There is no doubt that AASB S2 represents a step-change, rather than an incremental evolution, in how companies need to approach to the measurement, governance and strategic integration of climate change through the lens of financial performance, position and prospects. It not only significantly expands the information in relation to climate-related risks and opportunities across a company’s entire value chain, across the short-, medium- and long-term (the what?), but a step-change in:

  • disclosure of the corporate how? (for example – how does our board stay informed of relevant developments, and satisfy themselves that adequate skills and capabilities are to hand? How have we assessed the relevant risks and opportunities? How are they integrated into strategy and strategic decision making?) and;
  • the so what? (so what are the impacts that we can reasonably expect on our cash flows, our access to finance and cost of capital? So what is the climate resilience of our strategy and business plan tested against different scenarios?).

Given these requirements, the new regime significantly increases the requirements on a company – and the boards charged with making the directors’ declaration in relation to the Sustainability Report – to demonstrate the reasonable grounds in relation to forward-looking statements, and to make significant management judgments. Both in the face of extreme complexity, uncertainty and dynamism. As a consequence, there has been significant appetite for additional guidance on the application of the regime, and where companies can find ‘bright lines’ as the navigate through the field of complex judgments.

In April, ASIC published its final Regulatory Guidance 280 and the AASB launched its Knowledge Hub – the latter of which purports to summarise the requirements at a high-level.

However, ASIC largely resisted calls from many to provide further particularity and ‘bright lines’ around its interpretation of the normative provisions of AASB S2.

In short, the regulator made clear that there is now no alternative but for companies – and their boards – to lean in to preparations for the regime, and to actively turn their minds to the judgments at hand. Judgment is par for the course.

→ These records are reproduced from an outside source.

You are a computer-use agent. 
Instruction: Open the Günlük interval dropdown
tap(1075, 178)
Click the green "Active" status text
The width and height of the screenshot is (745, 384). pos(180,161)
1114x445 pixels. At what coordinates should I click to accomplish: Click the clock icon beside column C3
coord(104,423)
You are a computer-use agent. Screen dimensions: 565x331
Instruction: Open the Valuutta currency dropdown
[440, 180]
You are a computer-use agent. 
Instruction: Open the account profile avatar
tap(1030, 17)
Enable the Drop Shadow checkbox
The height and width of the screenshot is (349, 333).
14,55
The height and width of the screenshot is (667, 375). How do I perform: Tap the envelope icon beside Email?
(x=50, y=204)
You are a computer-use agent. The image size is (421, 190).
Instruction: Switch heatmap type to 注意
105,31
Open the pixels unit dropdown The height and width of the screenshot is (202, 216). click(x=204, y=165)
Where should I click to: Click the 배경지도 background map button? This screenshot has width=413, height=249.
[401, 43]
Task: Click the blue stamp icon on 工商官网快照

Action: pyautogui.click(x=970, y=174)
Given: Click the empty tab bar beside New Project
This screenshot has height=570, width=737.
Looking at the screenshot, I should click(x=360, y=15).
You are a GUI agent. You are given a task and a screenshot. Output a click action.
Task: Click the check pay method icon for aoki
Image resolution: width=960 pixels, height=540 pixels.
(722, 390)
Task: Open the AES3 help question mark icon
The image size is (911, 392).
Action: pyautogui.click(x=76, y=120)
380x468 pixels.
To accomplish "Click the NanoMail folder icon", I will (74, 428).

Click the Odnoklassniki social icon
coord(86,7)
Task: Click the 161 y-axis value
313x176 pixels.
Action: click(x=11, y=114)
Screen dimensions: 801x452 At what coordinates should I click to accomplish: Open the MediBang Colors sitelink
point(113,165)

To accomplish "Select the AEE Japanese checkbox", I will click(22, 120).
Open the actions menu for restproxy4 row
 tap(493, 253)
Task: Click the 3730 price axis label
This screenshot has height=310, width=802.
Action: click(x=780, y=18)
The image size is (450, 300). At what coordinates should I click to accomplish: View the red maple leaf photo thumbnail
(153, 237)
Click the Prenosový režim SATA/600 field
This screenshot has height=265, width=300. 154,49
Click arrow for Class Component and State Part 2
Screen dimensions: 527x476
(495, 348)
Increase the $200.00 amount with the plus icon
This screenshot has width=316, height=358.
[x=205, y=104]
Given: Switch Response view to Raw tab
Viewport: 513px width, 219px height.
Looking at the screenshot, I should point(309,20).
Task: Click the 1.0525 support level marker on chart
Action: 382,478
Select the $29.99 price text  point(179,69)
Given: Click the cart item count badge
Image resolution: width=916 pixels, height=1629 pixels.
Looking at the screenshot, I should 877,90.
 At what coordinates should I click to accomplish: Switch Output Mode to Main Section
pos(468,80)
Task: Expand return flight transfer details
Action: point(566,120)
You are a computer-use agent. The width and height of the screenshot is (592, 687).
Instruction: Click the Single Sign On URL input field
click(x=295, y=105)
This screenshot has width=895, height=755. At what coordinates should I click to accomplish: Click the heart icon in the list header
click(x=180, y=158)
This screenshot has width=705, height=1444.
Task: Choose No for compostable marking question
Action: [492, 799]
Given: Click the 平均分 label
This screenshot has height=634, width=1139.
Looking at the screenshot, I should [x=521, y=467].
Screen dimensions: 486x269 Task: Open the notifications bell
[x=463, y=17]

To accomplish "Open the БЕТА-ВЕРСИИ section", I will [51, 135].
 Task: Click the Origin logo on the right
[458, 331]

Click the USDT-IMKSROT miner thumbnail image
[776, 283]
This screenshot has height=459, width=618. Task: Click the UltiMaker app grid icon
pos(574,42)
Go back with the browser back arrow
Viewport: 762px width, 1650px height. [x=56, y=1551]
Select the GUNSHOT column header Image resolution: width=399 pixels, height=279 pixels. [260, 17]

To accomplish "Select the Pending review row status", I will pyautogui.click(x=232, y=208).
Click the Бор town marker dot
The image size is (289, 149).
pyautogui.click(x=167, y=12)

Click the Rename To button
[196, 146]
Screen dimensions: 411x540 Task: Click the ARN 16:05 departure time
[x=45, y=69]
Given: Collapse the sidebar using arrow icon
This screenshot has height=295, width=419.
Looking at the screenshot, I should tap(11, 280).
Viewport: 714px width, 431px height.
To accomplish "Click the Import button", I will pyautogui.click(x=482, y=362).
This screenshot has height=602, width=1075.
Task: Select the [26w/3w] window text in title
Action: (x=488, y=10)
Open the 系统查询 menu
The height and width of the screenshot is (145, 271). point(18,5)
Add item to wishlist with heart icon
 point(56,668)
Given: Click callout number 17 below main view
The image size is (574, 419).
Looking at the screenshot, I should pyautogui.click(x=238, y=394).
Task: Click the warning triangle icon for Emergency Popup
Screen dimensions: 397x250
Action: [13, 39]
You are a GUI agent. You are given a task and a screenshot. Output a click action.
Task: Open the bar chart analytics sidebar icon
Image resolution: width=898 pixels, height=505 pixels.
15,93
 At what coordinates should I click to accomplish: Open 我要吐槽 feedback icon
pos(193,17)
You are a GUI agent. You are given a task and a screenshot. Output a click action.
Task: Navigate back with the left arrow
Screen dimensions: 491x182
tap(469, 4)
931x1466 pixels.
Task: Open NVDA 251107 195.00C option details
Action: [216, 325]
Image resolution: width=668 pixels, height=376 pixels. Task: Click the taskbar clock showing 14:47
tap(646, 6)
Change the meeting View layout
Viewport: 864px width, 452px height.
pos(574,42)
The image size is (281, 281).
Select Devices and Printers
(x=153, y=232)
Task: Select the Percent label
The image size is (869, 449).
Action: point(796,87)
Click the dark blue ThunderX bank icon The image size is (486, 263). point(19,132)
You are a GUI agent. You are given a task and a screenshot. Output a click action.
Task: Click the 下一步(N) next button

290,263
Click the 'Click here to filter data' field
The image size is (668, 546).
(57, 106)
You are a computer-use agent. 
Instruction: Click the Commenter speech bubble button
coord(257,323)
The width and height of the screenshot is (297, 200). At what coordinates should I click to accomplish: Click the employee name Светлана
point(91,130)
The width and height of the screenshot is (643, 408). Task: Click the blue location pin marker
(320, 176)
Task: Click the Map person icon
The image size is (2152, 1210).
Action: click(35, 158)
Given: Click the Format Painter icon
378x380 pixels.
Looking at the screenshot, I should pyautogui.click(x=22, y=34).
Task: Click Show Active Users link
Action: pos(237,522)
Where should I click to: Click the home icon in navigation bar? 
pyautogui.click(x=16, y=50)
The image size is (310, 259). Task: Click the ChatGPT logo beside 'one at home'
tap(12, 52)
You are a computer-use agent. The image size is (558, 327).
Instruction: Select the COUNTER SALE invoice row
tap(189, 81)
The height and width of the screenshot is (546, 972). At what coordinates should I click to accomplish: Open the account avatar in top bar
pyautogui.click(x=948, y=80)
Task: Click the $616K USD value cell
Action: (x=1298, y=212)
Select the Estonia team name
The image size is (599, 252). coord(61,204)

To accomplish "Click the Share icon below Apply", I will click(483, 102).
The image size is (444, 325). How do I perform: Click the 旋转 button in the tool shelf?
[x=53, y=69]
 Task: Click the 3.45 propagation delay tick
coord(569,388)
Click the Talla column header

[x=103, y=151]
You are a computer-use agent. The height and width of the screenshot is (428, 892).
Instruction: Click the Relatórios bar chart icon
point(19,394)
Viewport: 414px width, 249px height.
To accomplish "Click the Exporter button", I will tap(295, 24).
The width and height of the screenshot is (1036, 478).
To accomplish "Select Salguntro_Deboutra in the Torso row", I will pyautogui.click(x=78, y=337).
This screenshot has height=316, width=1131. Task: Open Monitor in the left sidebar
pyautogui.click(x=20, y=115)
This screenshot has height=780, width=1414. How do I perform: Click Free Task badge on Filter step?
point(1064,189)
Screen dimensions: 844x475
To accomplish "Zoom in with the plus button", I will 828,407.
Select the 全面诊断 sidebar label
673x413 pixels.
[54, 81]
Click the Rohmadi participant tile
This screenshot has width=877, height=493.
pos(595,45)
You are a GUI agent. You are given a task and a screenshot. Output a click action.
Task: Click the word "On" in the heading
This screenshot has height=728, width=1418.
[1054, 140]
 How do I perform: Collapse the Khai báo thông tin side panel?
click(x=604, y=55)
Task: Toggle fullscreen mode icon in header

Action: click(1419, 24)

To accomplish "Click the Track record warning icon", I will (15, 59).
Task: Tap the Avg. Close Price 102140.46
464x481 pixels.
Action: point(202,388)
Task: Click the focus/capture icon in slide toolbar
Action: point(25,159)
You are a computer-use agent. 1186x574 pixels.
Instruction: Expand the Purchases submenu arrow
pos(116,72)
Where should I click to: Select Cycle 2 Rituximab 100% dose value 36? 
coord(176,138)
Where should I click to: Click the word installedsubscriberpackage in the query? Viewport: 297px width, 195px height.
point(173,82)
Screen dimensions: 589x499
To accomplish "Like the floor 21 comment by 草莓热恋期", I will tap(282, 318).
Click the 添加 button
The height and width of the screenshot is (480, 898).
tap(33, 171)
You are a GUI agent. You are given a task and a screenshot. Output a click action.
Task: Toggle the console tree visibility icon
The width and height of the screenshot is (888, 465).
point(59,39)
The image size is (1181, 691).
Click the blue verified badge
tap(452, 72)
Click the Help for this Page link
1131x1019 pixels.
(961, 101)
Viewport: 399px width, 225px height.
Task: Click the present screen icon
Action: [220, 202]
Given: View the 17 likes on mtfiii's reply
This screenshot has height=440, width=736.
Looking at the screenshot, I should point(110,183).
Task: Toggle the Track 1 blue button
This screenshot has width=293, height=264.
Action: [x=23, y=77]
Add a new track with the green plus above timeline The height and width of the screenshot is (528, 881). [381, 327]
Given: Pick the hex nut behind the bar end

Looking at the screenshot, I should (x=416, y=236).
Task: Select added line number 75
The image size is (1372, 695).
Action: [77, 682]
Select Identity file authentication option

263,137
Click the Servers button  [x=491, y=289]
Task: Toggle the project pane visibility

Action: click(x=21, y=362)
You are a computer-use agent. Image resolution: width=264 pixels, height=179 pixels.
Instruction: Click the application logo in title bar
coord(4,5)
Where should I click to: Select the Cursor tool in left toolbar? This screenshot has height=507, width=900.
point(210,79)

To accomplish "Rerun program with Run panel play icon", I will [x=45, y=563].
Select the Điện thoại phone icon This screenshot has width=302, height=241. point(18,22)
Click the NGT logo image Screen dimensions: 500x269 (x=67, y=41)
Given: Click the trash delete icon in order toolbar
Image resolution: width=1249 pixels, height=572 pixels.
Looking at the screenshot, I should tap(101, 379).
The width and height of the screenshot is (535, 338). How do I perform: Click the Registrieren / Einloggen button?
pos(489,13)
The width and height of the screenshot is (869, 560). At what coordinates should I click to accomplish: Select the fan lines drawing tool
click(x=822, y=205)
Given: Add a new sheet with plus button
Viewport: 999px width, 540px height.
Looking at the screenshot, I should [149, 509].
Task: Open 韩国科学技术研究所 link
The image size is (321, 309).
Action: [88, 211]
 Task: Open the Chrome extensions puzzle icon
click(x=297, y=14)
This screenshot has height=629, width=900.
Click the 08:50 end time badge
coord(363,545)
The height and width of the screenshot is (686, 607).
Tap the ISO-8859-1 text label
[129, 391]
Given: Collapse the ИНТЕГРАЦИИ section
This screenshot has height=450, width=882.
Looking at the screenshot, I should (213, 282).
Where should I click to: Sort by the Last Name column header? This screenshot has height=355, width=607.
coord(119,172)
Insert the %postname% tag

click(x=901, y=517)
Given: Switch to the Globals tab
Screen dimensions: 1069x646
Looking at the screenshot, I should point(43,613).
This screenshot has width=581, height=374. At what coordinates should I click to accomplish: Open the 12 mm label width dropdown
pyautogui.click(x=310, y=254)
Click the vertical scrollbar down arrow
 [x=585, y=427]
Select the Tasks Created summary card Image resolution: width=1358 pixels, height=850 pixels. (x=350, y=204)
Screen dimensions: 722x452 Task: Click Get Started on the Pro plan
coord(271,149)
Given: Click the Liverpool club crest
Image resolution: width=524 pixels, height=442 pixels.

So – yes, this is complex. It is likely to require a significant program of capacity building for both board and executive teams. Yes, this is costly. Significant resourcing – of both governance and management – is required. Even the most basic gap assessment and preparation work program will reveal that this is not an uplift that can be undertaken ‘off the side of the desk’ of already stretched sustainability and finance teams. And yes, this will take time. But the time to start is undeniably now for companies and their boards.